According to Apple there is an app for just about anything and everything you could possibly want or need (and many that I personally still struggle to see the point of).  You can use apps for everything from working out your share of a bill, checking something is level using the spirit level app and much more.

Increasingly now companies are launching apps that are intended to help their customers to “self-service” their accounts.  The list is truly endless and the pace of development shows no signs of slowing down – if anything in fact it is increasing as more and more organisations jump on the app bandwagon.

Examples of apps that are being used to help customers access services and manage their accounts include things like the nectar app, various gambling apps such as Paddy Power and William Hill as well as apps for submitting meter readings to your energy supplier.  Banks are slowly catching on and are very slowly releasing apps, which will help you to manage your bank account using a smartphone.

In principle this idea is a very good one with a dual benefit.  Firstly customers can feel more in control of their own accounts and can perform a number of self-service actions without having to sit on the phone for hours on end and secondly organisations have to spend less time answering routine questions about customer’s accounts.

As a self-confessed gadget freak and also a person who values my time as a very precious commodity I am in theory all for this technological development and advancement.  Anything that allows me to feel high-tech whilst saving me time is always likely to get a huge tick in the box from me.

In many ways the use of apps for self-service customer service is actually just an extension of the online facilities that almost all organisations currently offer.  How long therefore will it be until instead of the message “we are experiencing high call volumes and most answers can be found online” is replaced with “check your app before calling us?”

The above scenario is obviously a little tongue-in-cheek however the point is that at the moment an app is a toy – a fun thing to use and an innovative and slightly off-the-wall way to manage your account.  As long as it stays like that and companies don’t suddenly start to treat it as anything but a quirky additional service then we are okay.
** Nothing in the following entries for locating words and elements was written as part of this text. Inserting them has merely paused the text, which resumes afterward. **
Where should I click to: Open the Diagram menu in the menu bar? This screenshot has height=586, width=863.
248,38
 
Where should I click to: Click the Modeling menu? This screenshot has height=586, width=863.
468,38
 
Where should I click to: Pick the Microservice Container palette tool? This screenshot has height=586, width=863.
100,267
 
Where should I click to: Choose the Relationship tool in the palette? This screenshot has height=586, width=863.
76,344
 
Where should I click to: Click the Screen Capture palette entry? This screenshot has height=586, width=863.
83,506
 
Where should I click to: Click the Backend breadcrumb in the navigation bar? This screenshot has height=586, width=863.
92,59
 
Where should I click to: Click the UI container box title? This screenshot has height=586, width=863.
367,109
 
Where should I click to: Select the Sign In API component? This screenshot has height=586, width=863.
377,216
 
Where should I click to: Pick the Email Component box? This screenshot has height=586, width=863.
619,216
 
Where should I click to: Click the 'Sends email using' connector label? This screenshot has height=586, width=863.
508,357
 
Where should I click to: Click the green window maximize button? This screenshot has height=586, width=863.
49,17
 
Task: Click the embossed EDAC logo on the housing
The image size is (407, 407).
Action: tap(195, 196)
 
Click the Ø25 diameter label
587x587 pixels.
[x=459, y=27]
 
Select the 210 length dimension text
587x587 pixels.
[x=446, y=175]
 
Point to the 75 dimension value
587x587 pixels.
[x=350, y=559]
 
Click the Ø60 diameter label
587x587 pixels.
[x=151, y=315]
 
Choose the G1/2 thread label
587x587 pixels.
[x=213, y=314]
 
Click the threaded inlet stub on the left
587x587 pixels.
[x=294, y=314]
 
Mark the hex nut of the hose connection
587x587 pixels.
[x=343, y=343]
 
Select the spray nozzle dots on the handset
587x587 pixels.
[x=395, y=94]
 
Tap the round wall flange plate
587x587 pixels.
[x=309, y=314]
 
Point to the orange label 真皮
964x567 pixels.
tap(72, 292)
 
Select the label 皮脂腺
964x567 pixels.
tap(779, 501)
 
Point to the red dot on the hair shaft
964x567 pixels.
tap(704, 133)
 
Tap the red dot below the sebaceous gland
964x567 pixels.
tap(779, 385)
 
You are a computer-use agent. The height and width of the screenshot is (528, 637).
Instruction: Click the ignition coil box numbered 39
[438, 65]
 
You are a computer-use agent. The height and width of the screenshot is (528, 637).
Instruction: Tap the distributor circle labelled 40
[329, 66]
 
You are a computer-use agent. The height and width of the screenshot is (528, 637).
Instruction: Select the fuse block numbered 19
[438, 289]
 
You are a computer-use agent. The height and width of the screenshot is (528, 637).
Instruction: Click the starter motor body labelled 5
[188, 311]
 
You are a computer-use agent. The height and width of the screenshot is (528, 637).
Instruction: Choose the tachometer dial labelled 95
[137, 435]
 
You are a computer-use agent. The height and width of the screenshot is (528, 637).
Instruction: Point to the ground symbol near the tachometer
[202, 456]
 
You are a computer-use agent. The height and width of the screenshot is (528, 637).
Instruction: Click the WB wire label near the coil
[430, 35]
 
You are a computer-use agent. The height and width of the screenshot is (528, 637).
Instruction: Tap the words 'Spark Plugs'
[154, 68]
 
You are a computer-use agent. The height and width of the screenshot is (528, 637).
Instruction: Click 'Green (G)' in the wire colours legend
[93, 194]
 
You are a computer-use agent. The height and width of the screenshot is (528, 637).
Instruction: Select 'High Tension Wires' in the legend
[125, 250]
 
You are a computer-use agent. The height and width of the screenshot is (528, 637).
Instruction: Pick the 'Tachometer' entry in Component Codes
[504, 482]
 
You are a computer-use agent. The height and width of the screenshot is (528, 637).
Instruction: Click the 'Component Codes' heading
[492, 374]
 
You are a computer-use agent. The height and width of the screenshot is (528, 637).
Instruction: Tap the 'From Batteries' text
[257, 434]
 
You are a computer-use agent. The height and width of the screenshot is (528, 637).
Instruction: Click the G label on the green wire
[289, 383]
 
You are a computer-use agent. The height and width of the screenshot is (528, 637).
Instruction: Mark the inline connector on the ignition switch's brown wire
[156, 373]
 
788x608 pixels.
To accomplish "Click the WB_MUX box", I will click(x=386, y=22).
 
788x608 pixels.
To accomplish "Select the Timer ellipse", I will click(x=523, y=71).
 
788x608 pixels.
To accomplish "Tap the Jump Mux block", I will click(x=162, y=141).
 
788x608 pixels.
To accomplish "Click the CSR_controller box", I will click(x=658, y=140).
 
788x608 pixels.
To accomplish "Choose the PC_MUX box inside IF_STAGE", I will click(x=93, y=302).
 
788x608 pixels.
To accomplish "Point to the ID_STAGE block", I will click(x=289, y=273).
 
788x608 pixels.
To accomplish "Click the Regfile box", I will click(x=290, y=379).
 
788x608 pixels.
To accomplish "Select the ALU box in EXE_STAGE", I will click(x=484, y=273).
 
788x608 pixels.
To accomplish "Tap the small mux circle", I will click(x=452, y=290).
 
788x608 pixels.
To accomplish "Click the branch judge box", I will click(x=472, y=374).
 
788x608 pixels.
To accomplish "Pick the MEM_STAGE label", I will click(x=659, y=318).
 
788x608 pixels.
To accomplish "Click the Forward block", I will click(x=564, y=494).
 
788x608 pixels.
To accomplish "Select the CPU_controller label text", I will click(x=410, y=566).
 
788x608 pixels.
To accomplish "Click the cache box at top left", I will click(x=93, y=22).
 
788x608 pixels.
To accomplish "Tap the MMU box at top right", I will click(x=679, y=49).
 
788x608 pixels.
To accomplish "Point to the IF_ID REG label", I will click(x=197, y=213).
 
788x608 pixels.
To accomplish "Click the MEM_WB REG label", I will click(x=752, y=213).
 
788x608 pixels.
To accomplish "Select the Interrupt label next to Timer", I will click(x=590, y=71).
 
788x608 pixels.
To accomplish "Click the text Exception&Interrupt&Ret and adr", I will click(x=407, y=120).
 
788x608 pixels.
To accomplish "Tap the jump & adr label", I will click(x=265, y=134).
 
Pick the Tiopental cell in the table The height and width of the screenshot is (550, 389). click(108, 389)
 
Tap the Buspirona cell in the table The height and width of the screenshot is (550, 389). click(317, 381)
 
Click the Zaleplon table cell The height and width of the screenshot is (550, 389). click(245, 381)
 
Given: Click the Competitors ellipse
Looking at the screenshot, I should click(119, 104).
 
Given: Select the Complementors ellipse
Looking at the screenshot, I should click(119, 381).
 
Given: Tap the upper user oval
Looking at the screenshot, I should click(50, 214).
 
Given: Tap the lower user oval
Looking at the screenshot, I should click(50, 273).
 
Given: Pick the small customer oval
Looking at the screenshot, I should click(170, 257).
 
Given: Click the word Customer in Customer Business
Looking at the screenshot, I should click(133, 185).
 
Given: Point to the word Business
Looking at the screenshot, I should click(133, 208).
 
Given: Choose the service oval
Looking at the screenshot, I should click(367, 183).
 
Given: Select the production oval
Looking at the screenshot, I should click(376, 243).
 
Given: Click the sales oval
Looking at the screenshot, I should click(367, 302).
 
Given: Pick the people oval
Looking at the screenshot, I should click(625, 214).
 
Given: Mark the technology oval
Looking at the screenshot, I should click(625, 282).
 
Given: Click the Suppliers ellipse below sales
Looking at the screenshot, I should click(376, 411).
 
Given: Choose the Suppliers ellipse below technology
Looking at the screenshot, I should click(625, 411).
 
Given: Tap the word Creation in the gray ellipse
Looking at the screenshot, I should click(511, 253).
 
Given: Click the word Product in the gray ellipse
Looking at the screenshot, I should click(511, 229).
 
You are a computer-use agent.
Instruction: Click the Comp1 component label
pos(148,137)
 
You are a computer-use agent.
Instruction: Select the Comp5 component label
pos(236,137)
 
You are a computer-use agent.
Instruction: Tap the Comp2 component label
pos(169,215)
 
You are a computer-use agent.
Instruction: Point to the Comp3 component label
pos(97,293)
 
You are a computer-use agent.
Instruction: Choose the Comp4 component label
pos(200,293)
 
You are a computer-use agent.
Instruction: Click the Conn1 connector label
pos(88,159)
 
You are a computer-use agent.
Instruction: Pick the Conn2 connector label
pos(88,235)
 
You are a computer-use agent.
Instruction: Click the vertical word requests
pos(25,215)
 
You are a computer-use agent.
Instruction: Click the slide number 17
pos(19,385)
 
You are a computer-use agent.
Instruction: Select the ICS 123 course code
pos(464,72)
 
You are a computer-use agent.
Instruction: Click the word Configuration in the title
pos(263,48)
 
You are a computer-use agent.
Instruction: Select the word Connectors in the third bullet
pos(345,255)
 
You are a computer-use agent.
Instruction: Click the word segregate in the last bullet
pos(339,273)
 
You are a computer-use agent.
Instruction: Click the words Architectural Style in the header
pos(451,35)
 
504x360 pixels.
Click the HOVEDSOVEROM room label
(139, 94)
The long term worry will be when apps become much more universal and 99% of people have a smart phone (it will happen) and Mrs Coggins, 89 years of age from number 42 will be expected to do all of her banking online or through an app as there will no longer be any humans left to speak to on the other end of the phone.

All of the above also assumes that the app you are using actually works and there are a lot of different factors that can influence this – quality of development, mobile signal and provider etc etc – but that is a whole different story.